Edit the entries below, replacing "Screen dimensions" with "Screen size" and leaving everything else unchanged. Leave the pictures out of your answer.

═════ Given data

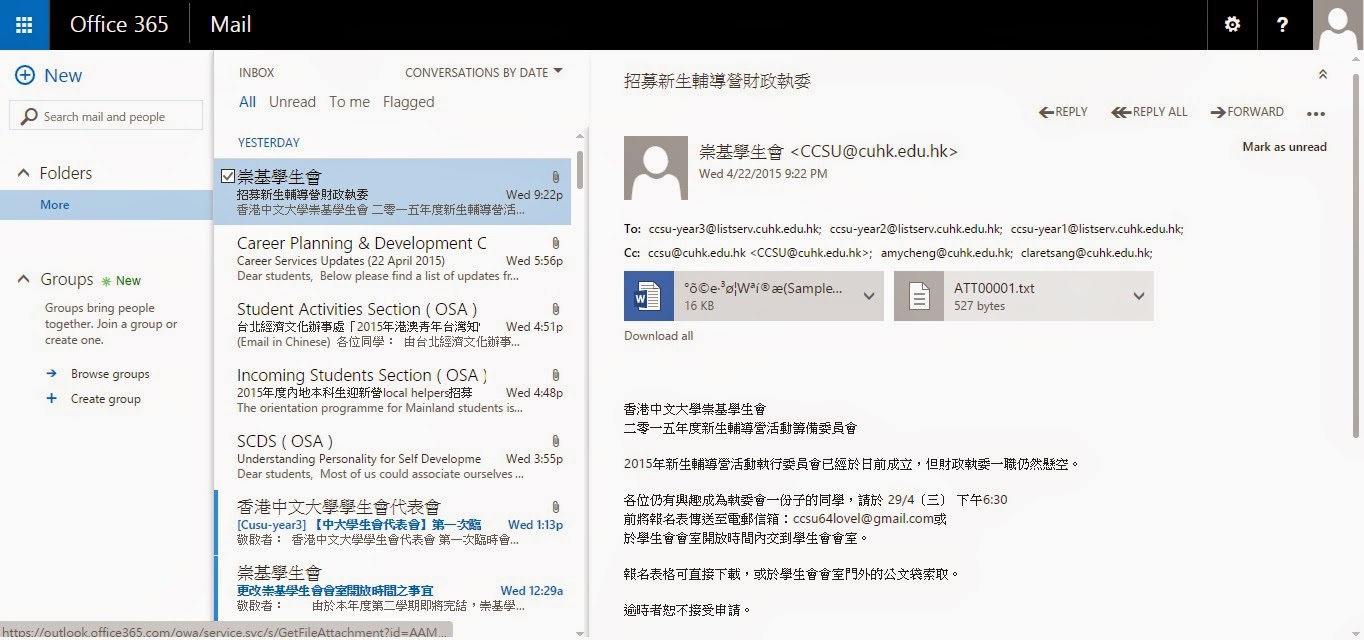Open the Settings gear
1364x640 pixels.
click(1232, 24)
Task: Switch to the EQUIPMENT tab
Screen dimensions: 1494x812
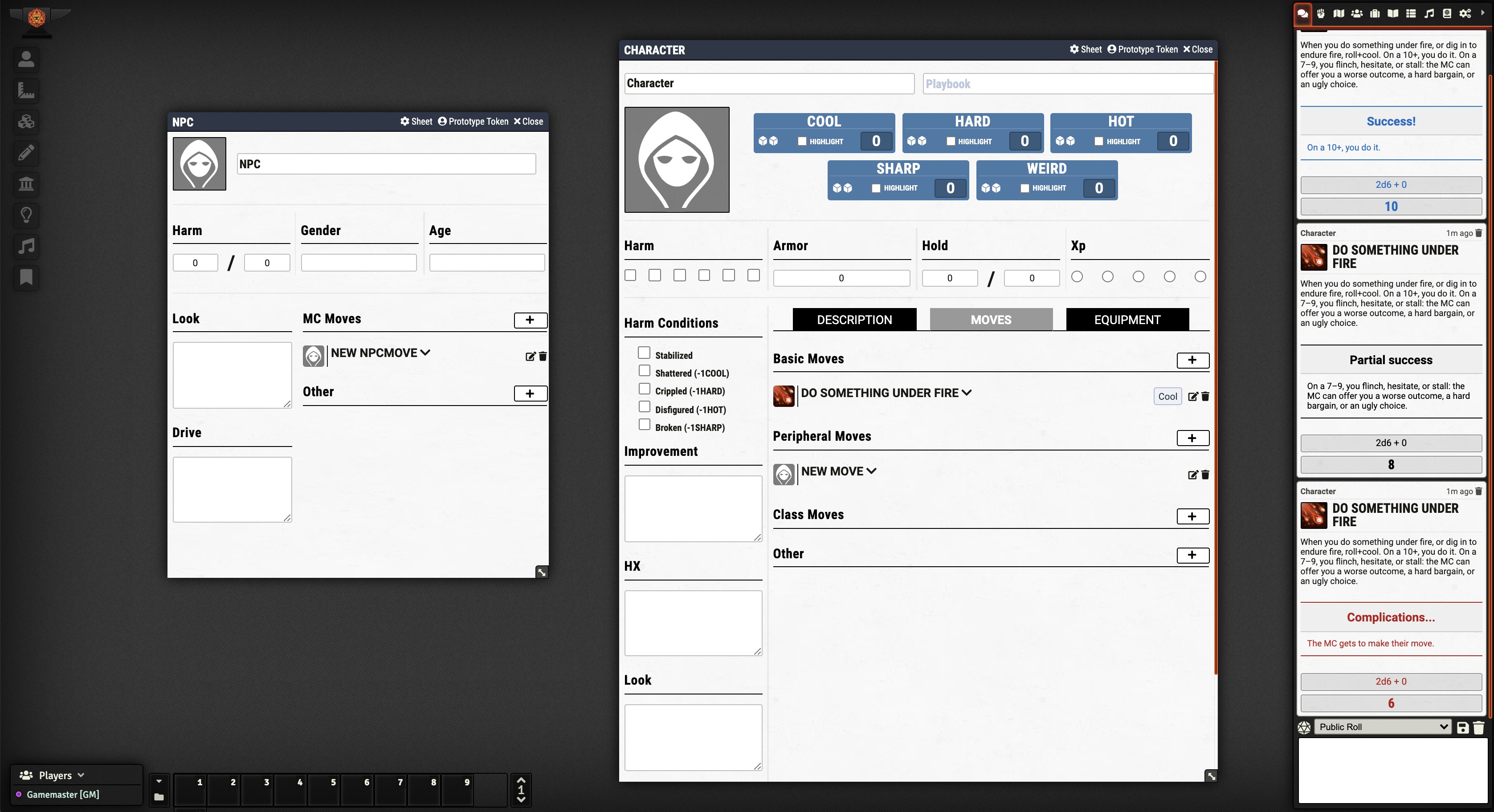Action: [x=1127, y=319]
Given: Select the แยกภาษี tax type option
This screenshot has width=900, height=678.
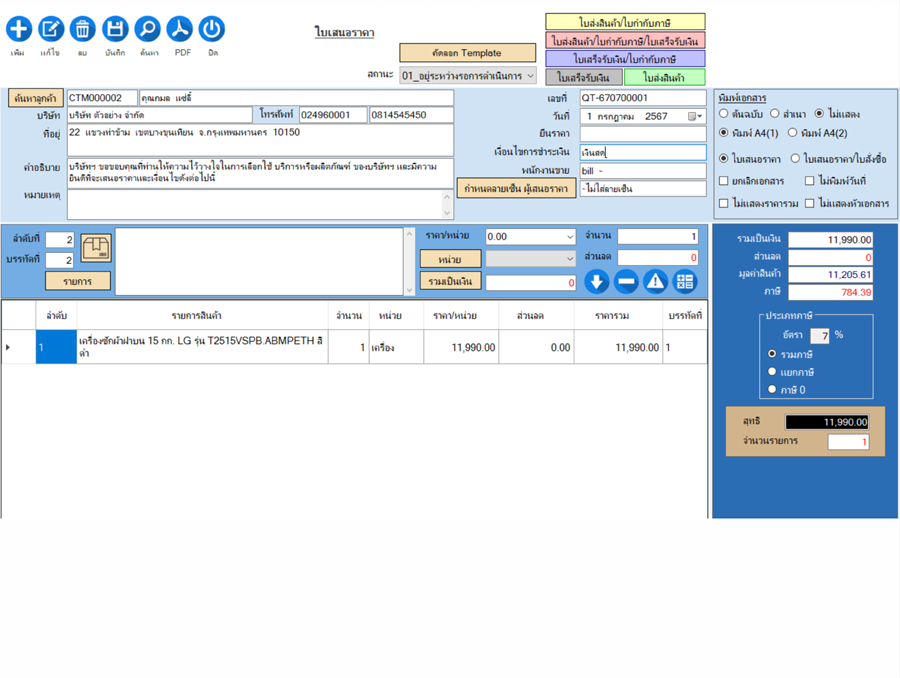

══════════

Output of the exercise:
Open the Settings gear
1364x640 pixels.
click(1232, 24)
Task: Switch to the EQUIPMENT tab
Screen size: 1494x812
Action: [x=1127, y=319]
Given: Select the แยกภาษี tax type option
This screenshot has width=900, height=678.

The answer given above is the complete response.